While Gumbo's solution works great, it doesn't handle a few cases where no exception is raised for JSON.parse({something that isn't JSON})
I also prefer to return the parsed JSON at the same time, so the calling code doesn't have to call JSON.parse(jsonString)
a second time.
This seems to work well for my needs:
function tryParseJSON (jsonString){
try {
var o = JSON.parse(jsonString);
// Handle non-exception-throwing cases:
// Neither JSON.parse(false) or JSON.parse(1234) throw errors, hence the type-checking,
// but... JSON.parse(null) returns null, and typeof null === "object",
// so we must check for that, too. Thankfully, null is falsey, so this suffices:
if (o && typeof o === "object") {
return o;
}
}
catch (e) { }
return false;
};
You can use the javascript eval() function to verify if it's valid.
e.g.
var jsonString = '{ "Id": 1, "Name": "Coke" }';
var json;
try {
json = eval(jsonString);
} catch (exception) {
//It's advisable to always catch an exception since eval() is a javascript executor...
json = null;
}
if (json) {
//this is json
}
Alternatively, you can use JSON.parse
function from json.org:
try {
json = JSON.parse(jsonString);
} catch (exception) {
json = null;
}
if (json) {
//this is json
}
Hope this helps.
WARNING: eval()
is dangerous if someone adds malicious JS code, since it will execute it. Make sure the JSON String is trustworthy, i.e. you got it from a trusted source.

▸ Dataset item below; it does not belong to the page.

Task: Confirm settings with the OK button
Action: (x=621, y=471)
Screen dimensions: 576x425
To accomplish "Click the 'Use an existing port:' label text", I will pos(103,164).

Edit For my 1st solution, it's recommended to do this.
try {
json = eval("{" + jsonString + "}");
} catch (exception) {
//It's advisable to always catch an exception since eval() is a javascript executor...
json = null;
}
To guarantee json-ness. If the jsonString
isn't pure JSON, the eval will throw an exception.
Use a JSON parser like JSON.parse
:
function IsJsonString(str) {
try {
JSON.parse(str);
} catch (e) {
return false;
}
return true;
}
isValidJsonString - check for valid json string
JSON data types - string, number, object (JSON object), array, boolean, null (https://www.json.org/json-en.html)
falsy values in javascript - false, 0, -0, 0n, ", null, undefined, NaN - (https://developer.mozilla.org/en-US/docs/Glossary/Falsy)
JSON.parse
works well for number , boolean, null and valid json String won't raise any error. please refer example below
break when you parse undefined , object, array etc
function isValidJsonString(jsonString){
if(!(jsonString && typeof jsonString === "string")){
return false;
}
try{
JSON.parse(jsonString);
return true;
}catch(error){
return false;
}
}
If you're dealing with a response from an AJAX (or XMLHttpRequest) call, what worked for me is to check the response content type and parse or not the content accordingly.